De son côté, Theodora Scarato, directrice exécutive de l’ONG Environmental Health Trust (EHT) et membre du conseil d’administration d’Alerte Phonegate, tient à rappeler :

« La Cour d’appel des États-Unis pour le circuit D.C. a statué en août 2021 dans notre procès EHT et al. v. the FCC que la FCC avait « échoué » à fournir une explication raisonnée pour sa détermination que les limites d’exposition humaine aux rayonnements des téléphones cellulaires de 1996 de la FCC protègent adéquatement contre tous les effets nocifs de l’exposition. En raison de notre affaire, la FCC a été mandatée par la Cour pour fournir une explication de sa décision de conserver ses procédures de test pour déterminer si les téléphones cellulaires sont conformes à ses directives. La FCC a également reçu l’ordre de la Cour d’aborder les impacts des rayonnements des téléphones cellulaires sur les enfants ainsi que les implications pour la santé d’une exposition à long terme aux radiations RF. La FCC n’a toujours pas répondu. Les soi-disant « limites de sécurité » en matière de rayonnement des téléphones portables en vigueur aux États-Unis sont dépassées et ne s’appliquent pas aux technologies modernes. »
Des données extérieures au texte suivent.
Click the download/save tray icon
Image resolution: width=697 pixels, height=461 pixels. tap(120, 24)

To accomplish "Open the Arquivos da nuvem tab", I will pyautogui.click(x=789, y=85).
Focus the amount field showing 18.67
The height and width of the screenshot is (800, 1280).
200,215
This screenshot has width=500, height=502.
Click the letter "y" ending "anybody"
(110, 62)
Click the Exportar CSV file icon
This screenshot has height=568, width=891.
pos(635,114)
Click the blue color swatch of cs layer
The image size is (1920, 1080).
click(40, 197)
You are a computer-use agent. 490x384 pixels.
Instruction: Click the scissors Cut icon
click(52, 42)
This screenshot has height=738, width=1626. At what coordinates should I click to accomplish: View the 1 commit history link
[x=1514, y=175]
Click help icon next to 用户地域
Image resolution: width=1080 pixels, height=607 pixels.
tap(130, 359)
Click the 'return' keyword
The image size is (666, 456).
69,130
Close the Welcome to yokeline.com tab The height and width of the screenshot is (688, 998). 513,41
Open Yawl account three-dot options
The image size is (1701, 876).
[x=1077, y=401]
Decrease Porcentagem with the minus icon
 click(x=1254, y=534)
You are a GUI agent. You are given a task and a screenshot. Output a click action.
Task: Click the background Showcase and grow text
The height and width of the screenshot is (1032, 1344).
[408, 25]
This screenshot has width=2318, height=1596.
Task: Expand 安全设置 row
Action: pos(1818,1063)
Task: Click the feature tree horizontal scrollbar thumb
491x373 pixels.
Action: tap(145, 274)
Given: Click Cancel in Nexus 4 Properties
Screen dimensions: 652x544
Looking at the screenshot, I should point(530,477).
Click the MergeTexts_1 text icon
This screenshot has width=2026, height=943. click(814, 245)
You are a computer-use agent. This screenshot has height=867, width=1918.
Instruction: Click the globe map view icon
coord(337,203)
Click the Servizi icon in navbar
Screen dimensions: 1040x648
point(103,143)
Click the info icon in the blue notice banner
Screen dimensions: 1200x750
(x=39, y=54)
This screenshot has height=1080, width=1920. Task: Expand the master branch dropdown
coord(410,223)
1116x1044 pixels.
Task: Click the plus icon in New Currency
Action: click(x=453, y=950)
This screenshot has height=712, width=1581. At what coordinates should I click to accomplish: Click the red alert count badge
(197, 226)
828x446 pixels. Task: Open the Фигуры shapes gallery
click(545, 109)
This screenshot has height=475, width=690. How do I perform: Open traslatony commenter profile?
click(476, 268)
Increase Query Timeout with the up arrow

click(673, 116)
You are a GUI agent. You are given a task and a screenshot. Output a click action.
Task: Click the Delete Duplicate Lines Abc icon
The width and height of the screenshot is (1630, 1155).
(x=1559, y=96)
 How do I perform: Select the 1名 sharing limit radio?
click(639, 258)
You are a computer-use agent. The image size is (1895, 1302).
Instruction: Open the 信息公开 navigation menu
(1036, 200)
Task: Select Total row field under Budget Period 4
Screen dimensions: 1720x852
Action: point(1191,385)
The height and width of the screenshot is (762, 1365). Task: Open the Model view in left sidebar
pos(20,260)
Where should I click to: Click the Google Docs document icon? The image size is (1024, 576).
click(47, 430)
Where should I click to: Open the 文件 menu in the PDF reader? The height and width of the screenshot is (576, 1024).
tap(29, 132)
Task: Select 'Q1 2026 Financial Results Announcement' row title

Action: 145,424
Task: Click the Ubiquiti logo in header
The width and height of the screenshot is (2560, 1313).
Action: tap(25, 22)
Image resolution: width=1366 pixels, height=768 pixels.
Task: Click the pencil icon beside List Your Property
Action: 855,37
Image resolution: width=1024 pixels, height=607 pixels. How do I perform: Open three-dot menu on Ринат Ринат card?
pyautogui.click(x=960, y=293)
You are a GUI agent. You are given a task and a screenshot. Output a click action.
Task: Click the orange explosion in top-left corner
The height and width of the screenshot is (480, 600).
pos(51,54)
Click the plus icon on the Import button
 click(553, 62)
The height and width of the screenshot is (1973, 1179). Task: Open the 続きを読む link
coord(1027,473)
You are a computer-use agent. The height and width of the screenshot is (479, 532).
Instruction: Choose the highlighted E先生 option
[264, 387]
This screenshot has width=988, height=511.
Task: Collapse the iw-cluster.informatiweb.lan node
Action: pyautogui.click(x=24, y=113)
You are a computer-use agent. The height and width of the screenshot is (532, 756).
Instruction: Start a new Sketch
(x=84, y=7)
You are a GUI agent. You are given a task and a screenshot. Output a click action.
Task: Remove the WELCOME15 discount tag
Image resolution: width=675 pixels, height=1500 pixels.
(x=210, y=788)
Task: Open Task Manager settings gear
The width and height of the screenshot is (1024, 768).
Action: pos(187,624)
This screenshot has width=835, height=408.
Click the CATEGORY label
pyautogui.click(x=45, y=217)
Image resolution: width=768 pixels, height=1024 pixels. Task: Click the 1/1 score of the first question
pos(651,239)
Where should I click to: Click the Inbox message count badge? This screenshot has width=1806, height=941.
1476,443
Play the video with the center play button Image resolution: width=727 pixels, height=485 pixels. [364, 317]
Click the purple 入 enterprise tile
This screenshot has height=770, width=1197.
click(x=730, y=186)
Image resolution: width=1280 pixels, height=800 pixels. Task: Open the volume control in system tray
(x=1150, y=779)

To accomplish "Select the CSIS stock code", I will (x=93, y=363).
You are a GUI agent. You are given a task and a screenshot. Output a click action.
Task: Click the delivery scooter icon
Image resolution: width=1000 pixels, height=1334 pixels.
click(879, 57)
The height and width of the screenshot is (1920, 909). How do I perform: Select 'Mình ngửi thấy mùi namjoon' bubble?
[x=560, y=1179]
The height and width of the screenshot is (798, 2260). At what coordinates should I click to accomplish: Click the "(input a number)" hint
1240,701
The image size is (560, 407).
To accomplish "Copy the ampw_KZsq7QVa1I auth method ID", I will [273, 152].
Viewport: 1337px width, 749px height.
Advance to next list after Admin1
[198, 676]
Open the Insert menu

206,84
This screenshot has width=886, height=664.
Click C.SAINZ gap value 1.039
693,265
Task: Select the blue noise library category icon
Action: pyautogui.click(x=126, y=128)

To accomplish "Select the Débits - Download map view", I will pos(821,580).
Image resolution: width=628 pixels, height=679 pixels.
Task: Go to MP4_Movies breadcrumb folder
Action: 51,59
Une absence totale de couverture médiatique du jugement aux USA

Pour le Dr Marc Arazi, qui a fait connaître le scandale du Phonegate aux États-Unis (et qui vient de publier la version anglaise de son livre « Phonegate ») :

« La première chose qui me choque, c’est l’absence totale de couverture médiatique de ce jugement, tant aux USA que dans le reste du monde. « Surtout ne pas parler de l’affaire », c’est le mot d’ordre qui semble la règle pour les industriels de la téléphonie mobile. Cette absence de réaction du géant Apple – et ce, alors qu’il se voit donner gain de cause – montre à quel point le sujet dérange… et tout particulièrement lors du lancement de l’iPhone 14. Ensuite, ce combat sera long, mais nous savons maintenant que la vérité scientifique est en route et que, un jour prochain, Apple et tous les industriels du secteur devront répondre d’avoir surexposé et trompé sciemment des milliards d’utilisateurs de téléphones portables, mettant ainsi en danger la santé de leurs clients. »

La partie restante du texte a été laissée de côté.